The DSAH theory can assist those in leadership positions in identifying the most effective behaviors and tactics for obtaining and keeping leadership status within a group or organization. Leaders can create tactics for inspiring and motivating others by knowing social focus and control dynamics. For example, managers can improve their leadership skills by actively listening to their team, providing clear instructions, and promoting teamwork.

Improving Interpersonal Relationships

The DSAH theory can also shed light on the complicated nature of love and friendship interactions. Individuals can create strategies for keeping healthy and balanced relationships with others by knowing the variables that lead to social attention and dominance within these relationships.

Critical Analysis of Dominance and Social Attention-Holding Theory

According to the Dominance and Social Attention-Holding Theory (DSAH), people with high social standing in a community are more likely to receive social focus, which supports their dominant status. While there is some empirical evidence for this theory, it has been challenged for several reasons.

Inadequate General Applicability

According to the DSAH theory, social attention and control are universal behaviors across all communities and countries. However, the study indicates that societal values, standards, and social structures can all significantly influence how people view and react to social standing.

Excessive Focus on Societal Attention

The DSAH theory emphasizes the role of social focus in reinforcing the dominant position while ignoring other variables that can add to social dominance, such as physical power, intelligence, and resource management.

Ignoring Individual Differences

According to the DSAH theory, all group members have equitable access to social focus, and those who receive the most attention are the most dominant. However, individual differences in social skills, personality traits, and other variables that can influence an individual's ability to draw and retain social focus are ignored.

Lack of Causal Evidence

While the DSAH theory suggests a causal connection between social focus and control, the data is mainly correlational, making establishing a clear causal link challenging.

Limited Applicability

Because the DSAH theory concentrates mainly on the function of social attention and control within small-scale groups, it may not be relevant to more prominent communities or organizations.

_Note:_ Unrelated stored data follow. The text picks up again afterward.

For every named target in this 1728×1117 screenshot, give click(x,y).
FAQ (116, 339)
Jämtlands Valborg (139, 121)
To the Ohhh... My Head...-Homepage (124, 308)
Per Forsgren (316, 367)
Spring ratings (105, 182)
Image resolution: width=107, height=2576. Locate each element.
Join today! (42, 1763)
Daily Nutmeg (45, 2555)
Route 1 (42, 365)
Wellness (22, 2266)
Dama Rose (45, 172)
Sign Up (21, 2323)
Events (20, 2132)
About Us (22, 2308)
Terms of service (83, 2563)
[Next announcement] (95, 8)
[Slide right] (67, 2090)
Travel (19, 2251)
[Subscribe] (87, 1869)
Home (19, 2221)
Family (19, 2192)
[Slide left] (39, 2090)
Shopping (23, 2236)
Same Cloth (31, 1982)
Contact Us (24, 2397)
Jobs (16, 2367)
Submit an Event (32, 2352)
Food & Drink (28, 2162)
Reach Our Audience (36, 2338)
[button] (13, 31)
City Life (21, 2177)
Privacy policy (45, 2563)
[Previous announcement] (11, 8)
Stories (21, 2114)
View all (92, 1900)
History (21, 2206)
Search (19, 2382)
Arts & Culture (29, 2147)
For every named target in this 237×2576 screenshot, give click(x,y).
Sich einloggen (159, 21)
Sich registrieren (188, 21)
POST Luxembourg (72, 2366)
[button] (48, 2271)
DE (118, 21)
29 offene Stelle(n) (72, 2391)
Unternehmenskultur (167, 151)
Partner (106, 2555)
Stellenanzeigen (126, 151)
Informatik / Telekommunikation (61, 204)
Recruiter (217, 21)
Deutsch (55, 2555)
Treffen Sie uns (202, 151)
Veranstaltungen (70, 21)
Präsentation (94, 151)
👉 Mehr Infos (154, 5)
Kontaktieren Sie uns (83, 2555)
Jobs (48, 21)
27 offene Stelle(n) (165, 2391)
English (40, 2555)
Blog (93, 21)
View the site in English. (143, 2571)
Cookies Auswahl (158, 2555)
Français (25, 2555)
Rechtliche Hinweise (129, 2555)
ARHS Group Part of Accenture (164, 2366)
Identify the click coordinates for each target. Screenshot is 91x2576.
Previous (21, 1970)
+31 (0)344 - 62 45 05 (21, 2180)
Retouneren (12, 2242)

Applications of Dominance and Social Attention-Holding Theory

The Dominance and Social Attention-Holding (DSAH) hypothesis have a variety of possible applications, including −

Social Psychology

The DSAH theory significantly affects our knowledge of social influence and group dynamics in social psychology. Researchers can better understand how power and prestige are established and kept within social groups by finding the variables contributing to social control and attention-holding.

Organizational Behaviour

The DSAH theory can also analyze leadership and organizational behavior. Organizations can recognize and create successful leaders by understanding how social attention and dominance add to leadership efficacy.

Marketing and Advertising

The DSAH hypothesis has marketing and advertising consequences. Marketers can design campaigns that appeal to dominant people and increase the probability of their message being spread and amplified within social networks by understanding the factors that impact social attention and dominance.

Animal Behaviour

The DSAH theory has been widely used in animal behavior research, especially in studying monkey social dynamics. Researchers can gain insights into the development of social behavior and systems by understanding how authority and social focus affect behavior in other species.


In conclusion, the Dominance and Social Attention-Holding (DSAH) theory provide valuable insights into how social attention and dominance influence behavior and power dynamics in various contexts, from primates to human social groups. This theory has important implications for understanding social influence, leadership, and communication and can help individuals navigate social interactions and improve their social skills.